▶ _EXERCISE REQUIREMENTS_:
- A) From the letter agreement passage, list each of the three things that the Sponsor and each Insider agree and acknowledge in paragraph (b).
- B) Rewrite part of the letter agreement passage, starting at the words "To the extent that" and stopping after "representative shares).", with "Underwriters" changed to "Representative".
- C) Write the next part of the letter agreement passage, starting after its final sentence.

▶ _DOCUMENT PASSAGE_:
To the extent that the Underwriters do not exercise their over-allotment option to purchase up to an additional 750,000
Units within 30 days from the date of the Prospectus (and as further described in the Prospectus), the Sponsor agrees to forfeit,
at no cost, a number of Founder Shares in the aggregate equal to 187,500 shares. The forfeiture will be adjusted to the extent
that the over-allotment option is not exercised in full by the Underwriters so that the Initial Stockholders will own an aggregate
of 20.0% of the Company’s issued and outstanding shares of Capital Stock after the Public Offering (excluding the _______
representative shares).

 

6.                  
(a)           Each Insider who is an officer of the Company hereby agrees not to participate in the formation of or to become
an officer of any other special purpose acquisition company with a class of securities registered under the Exchange Act, until
the Company has entered into a definitive agreement with respect to a Business Combination or unless the Company has failed to
complete a Business Combination within 15 months after the closing of the Public Offering (or up to 21 months if the Company extended
such period in accordance with the Company’s Charter).

 

(b)                
The Sponsor and each Insider hereby agrees and acknowledges that: (i) the Underwriters and the Company would be irreparably
injured in the event of a breach by such Sponsor or an Insider of its, his or her obligations under paragraphs 1, 2, 3, 4, 5, 6(a),
7(a), 7(b), and 9 of this Letter Agreement (ii) monetary damages may not be an adequate remedy for such breach and (iii) the non-breaching
party shall be entitled to injunctive relief, in addition to any other remedy that such party may have in law or in equity, in
the event of such breach.

▶ _GIVEN RECORDS_:
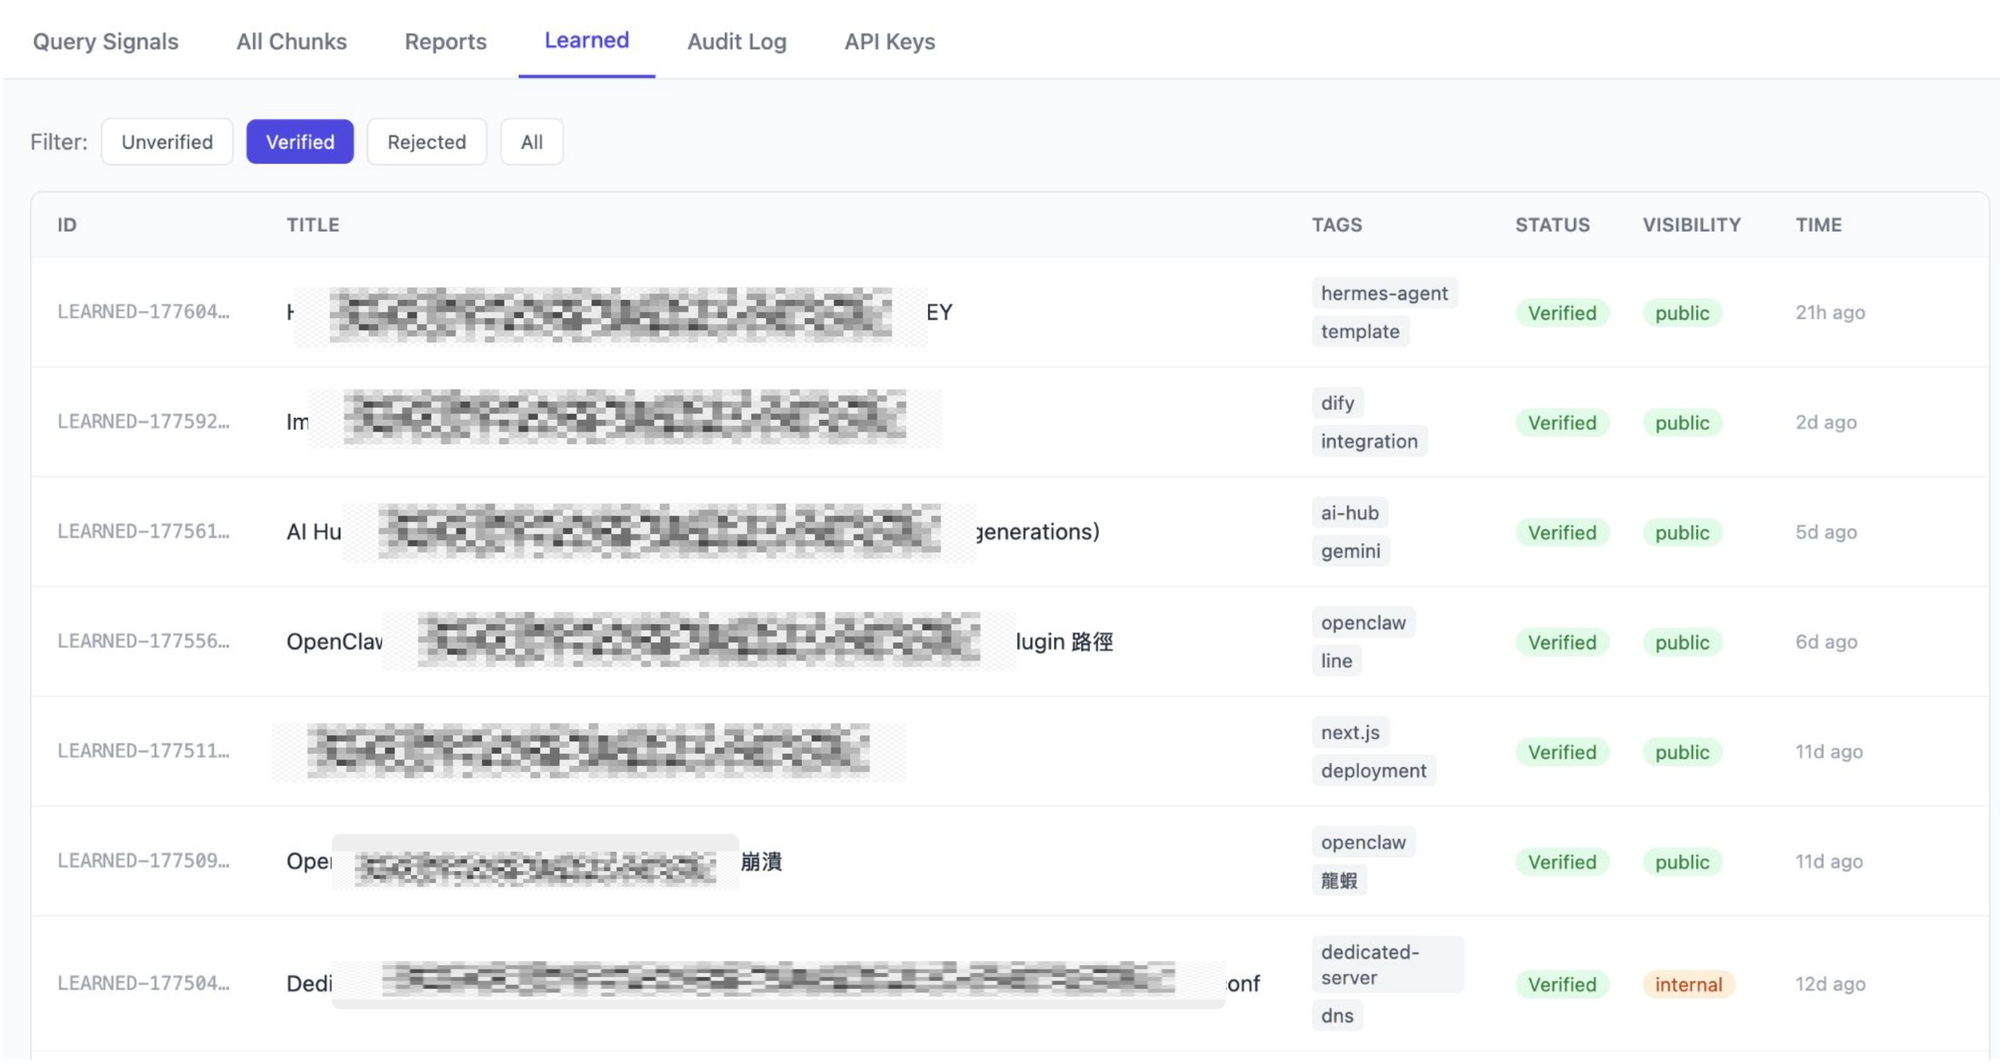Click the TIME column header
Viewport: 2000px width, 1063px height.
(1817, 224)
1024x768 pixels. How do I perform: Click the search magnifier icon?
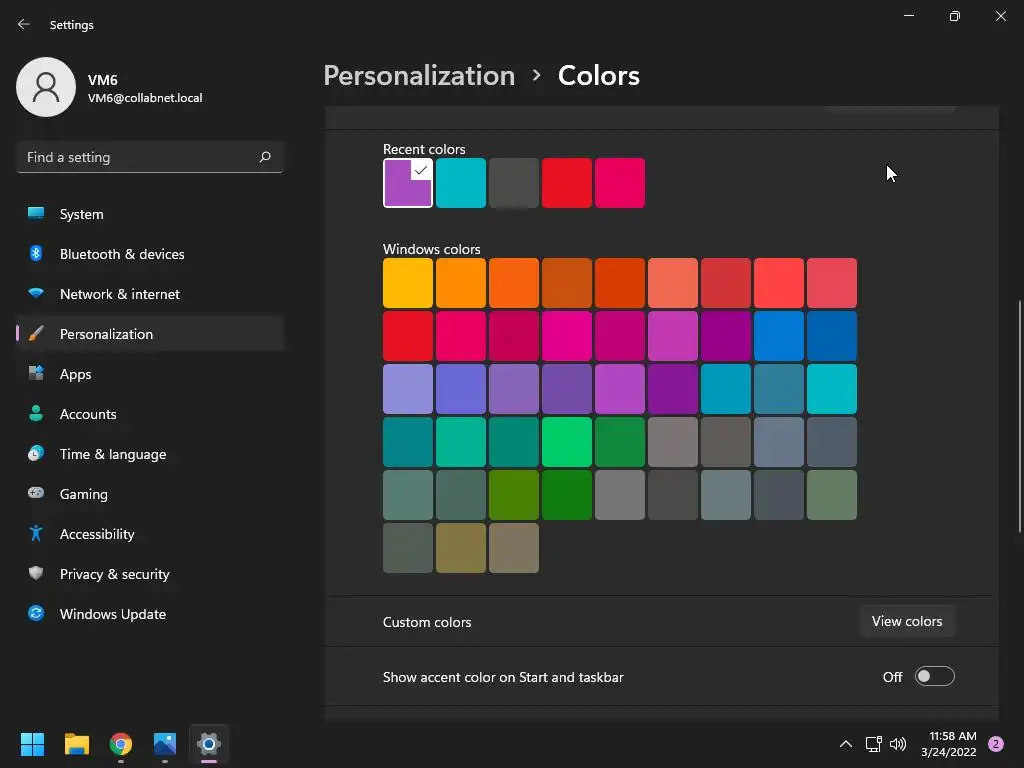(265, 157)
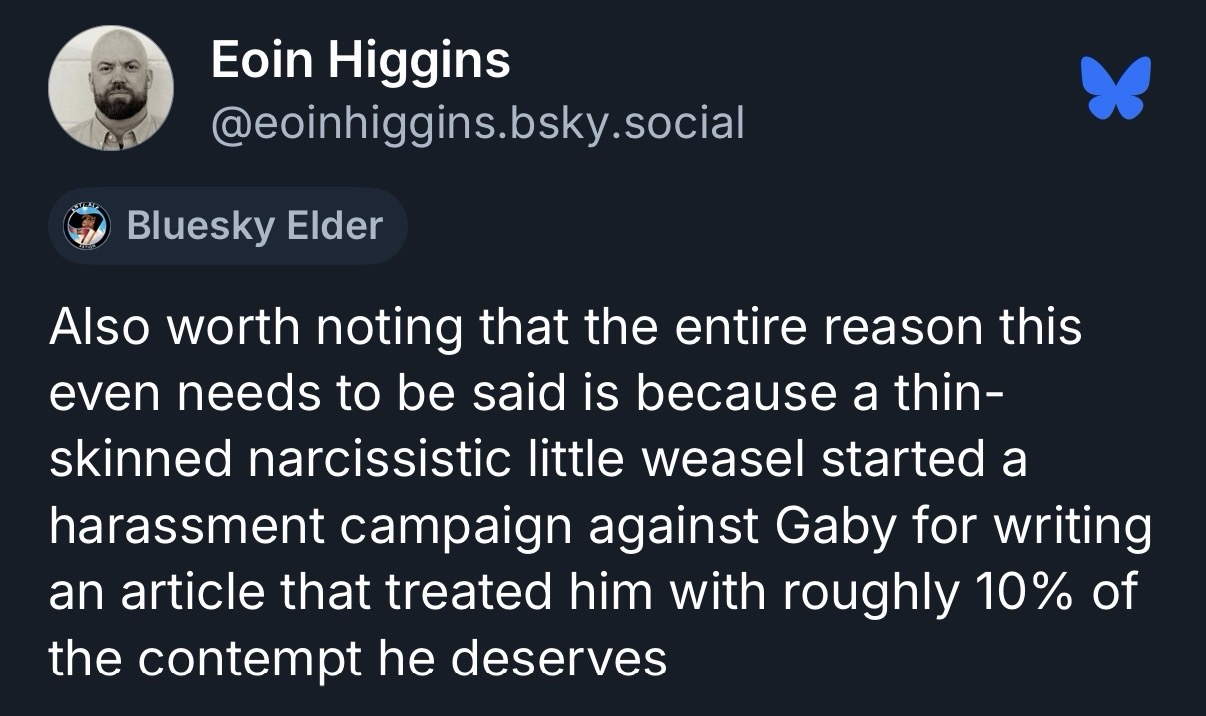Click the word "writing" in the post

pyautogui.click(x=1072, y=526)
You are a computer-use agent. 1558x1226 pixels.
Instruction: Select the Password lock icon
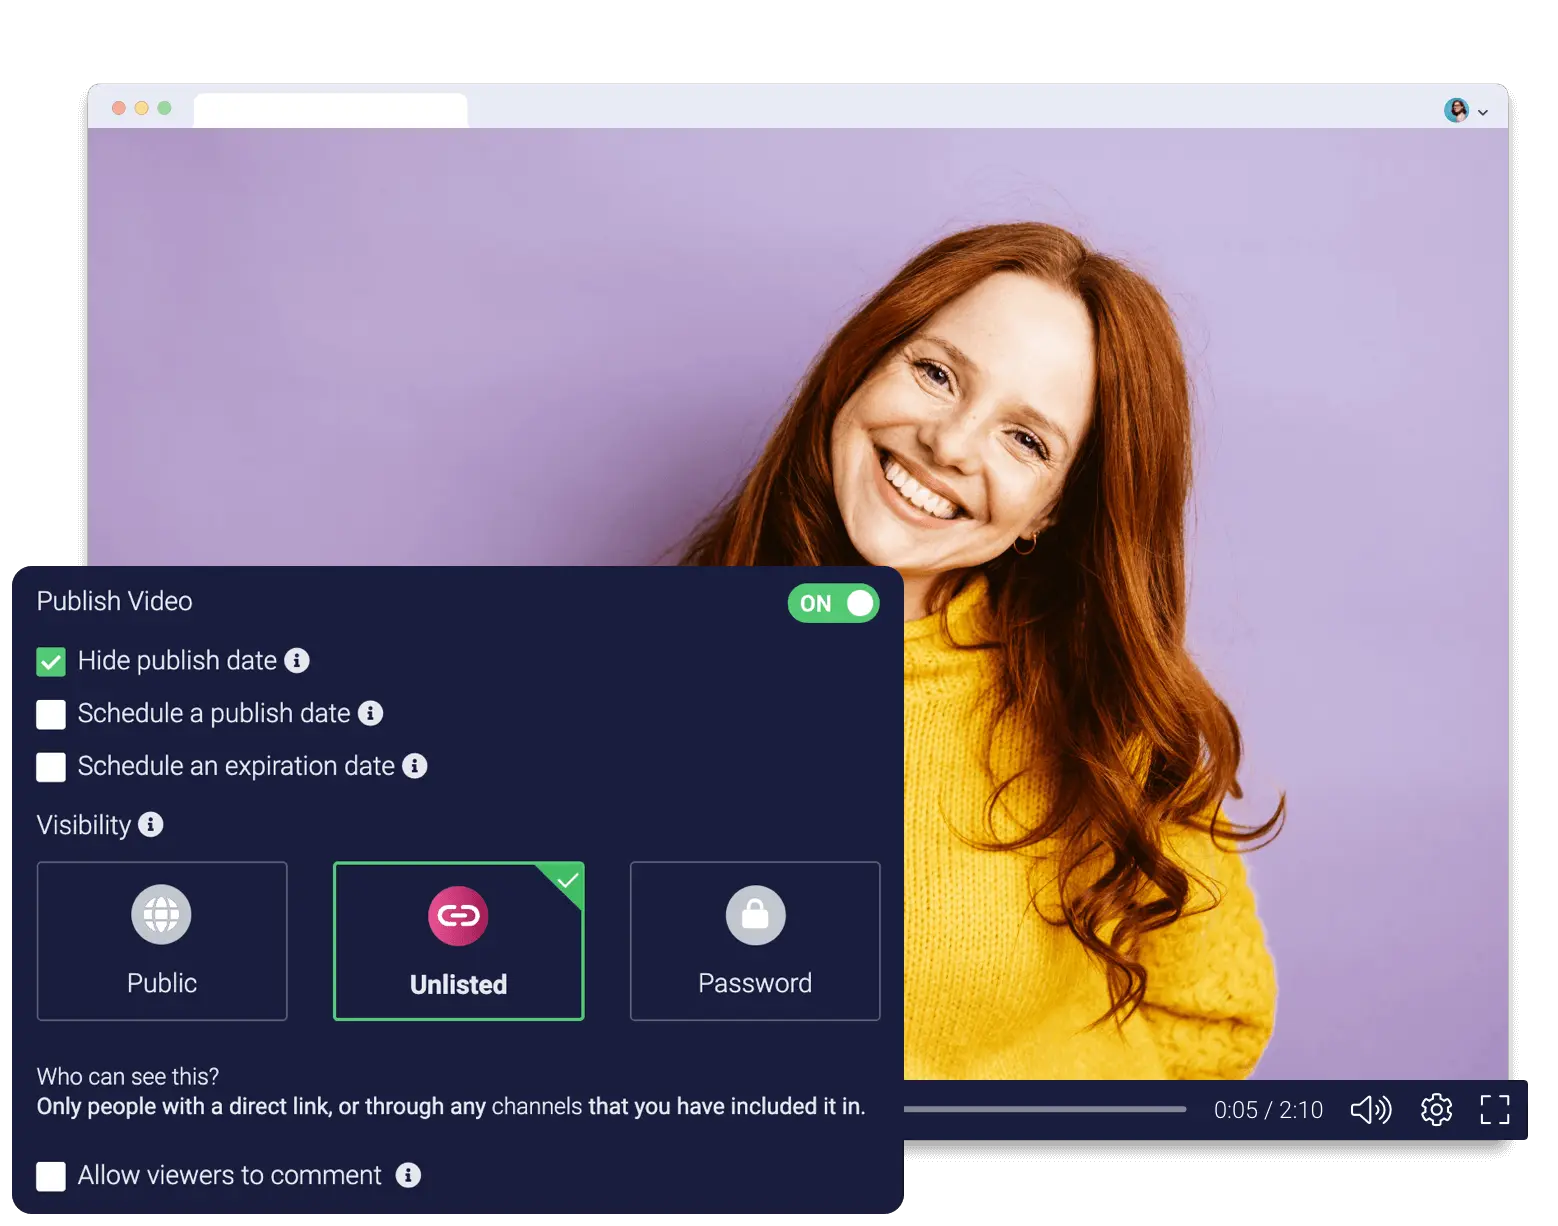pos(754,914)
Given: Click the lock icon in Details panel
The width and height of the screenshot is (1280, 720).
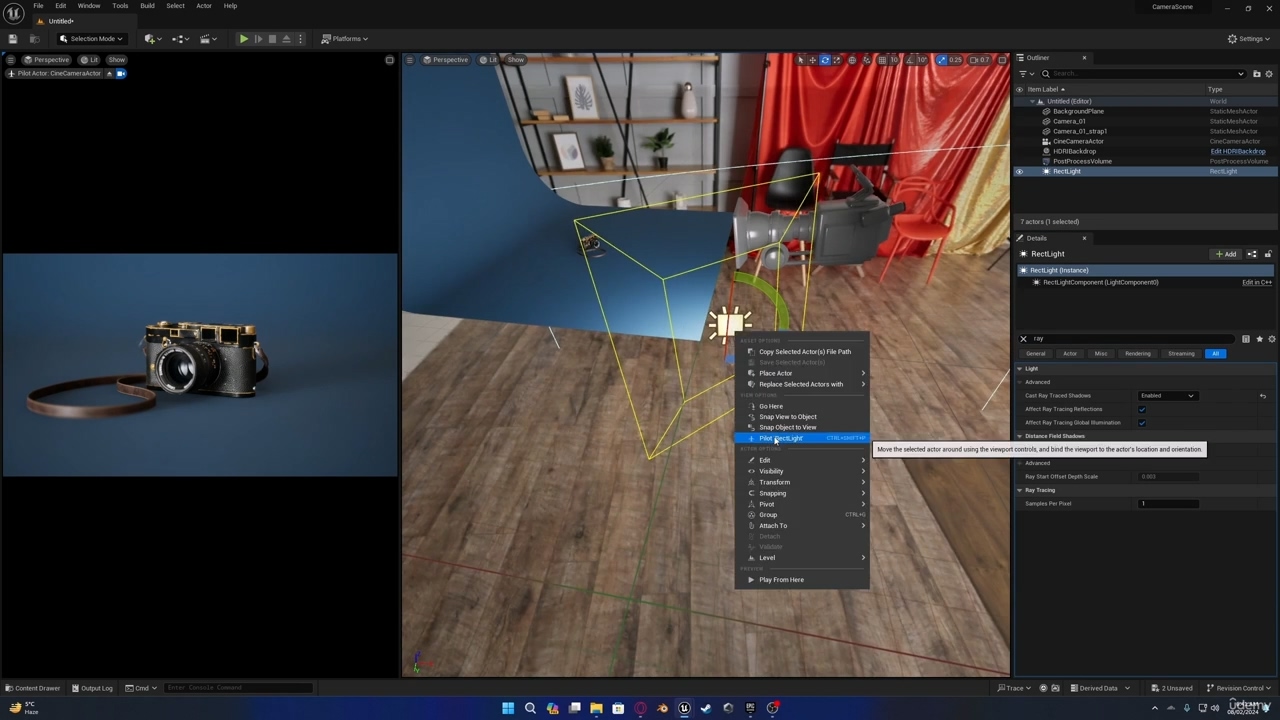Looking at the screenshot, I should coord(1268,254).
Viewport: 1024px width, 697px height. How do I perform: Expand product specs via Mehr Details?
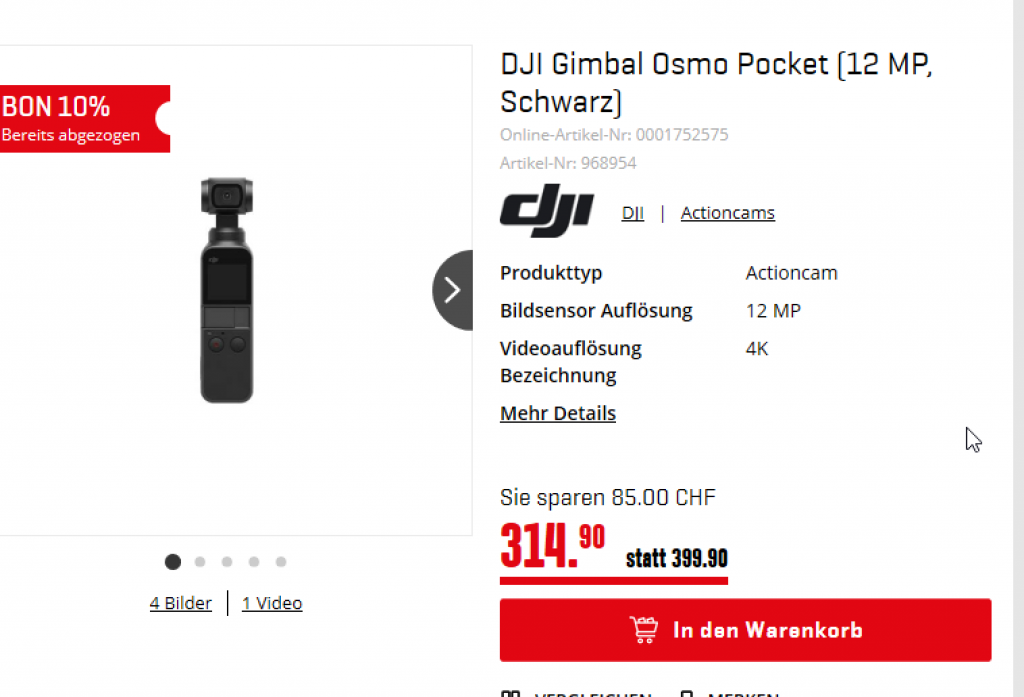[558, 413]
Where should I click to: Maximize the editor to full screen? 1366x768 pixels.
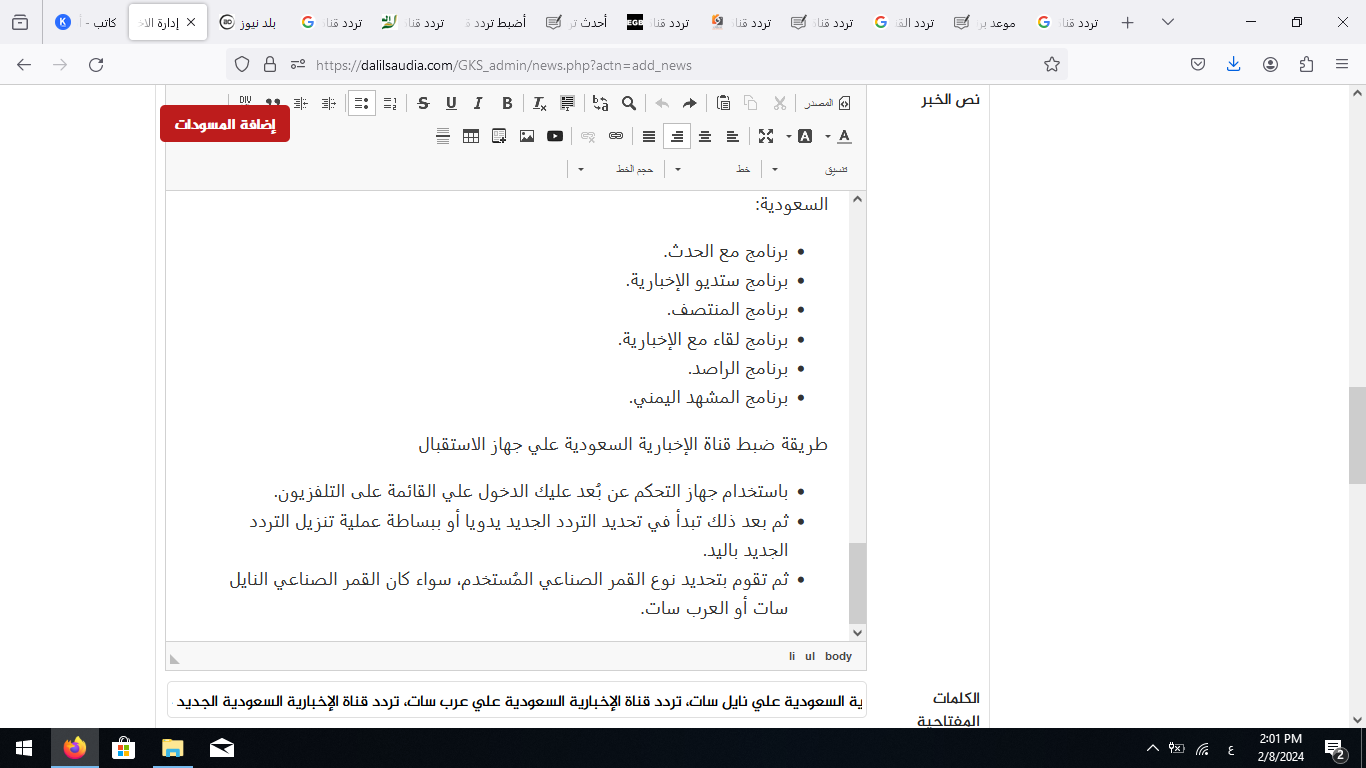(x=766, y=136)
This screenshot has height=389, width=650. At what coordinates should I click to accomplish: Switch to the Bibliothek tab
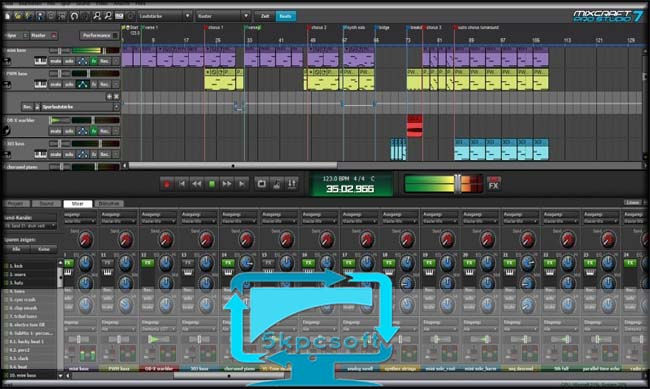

▶ _RESPONSES BY TASK_:
- A)
1. The Underwriters and the Company would be irreparably injured if the Sponsor or an Insider breached its, his or her obligations under paragraphs 1, 2, 3, 4, 5, 6(a), 7(a), 7(b), and 9 of the Letter Agreement.
2. Monetary damages may not be an adequate remedy for such a breach.
3. The non-breaching party is entitled to injunctive relief in the event of such a breach, in addition to any other remedy it may have in law or in equity.

- B)
To the extent that the Representative do not exercise their over-allotment option to purchase up to an additional 750,000
Units within 30 days from the date of the Prospectus (and as further described in the Prospectus), the Sponsor agrees to forfeit,
at no cost, a number of Founder Shares in the aggregate equal to 187,500 shares. The forfeiture will be adjusted to the extent
that the over-allotment option is not exercised in full by the Representative so that the Initial Stockholders will own an aggregate
of 20.0% of the Company’s issued and outstanding shares of Capital Stock after the Public Offering (excluding the _______
representative shares).

- C)
 

7.                  
(a)            The Sponsor and each Insider agrees that it, he or she shall not Transfer any Founder Shares until the earlier
of (A) one year after the completion of the Company’s initial Business Combination or (B) subsequent to the Company’s
initial Business Combination, (x) if the last sale price of the Common Stock equals or exceeds $12.00 per share (as adjusted for
stock splits, stock dividends, reorganizations, recapitalizations and the like) for any 20 trading days within any 30-trading day
period commencing at least 90 days after the consummation of the Company’s initial Business Combination, or (y) the date
on which the Company completes a liquidation, merger, capital stock exchange, reorganization or other similar transaction that
results in all of the Company’s stockholders having the right to exchange their shares of Common Stock for cash, securities
or other property (the “Founder Shares Lock-up Period”).

 

(b)                
The Sponsor and each Insider agrees that it, he or she shall not Transfer any Private Placement Warrants (or shares
of Common Stock issued or issuable upon the exercise of the Private Placement Warrants) until 30 days after the completion of a
Business Combination (the “Private Placement Warrants Lock-up Period”, together with the Founder Shares Lock-up Period,
the “Lock-up Periods”).

 

(c)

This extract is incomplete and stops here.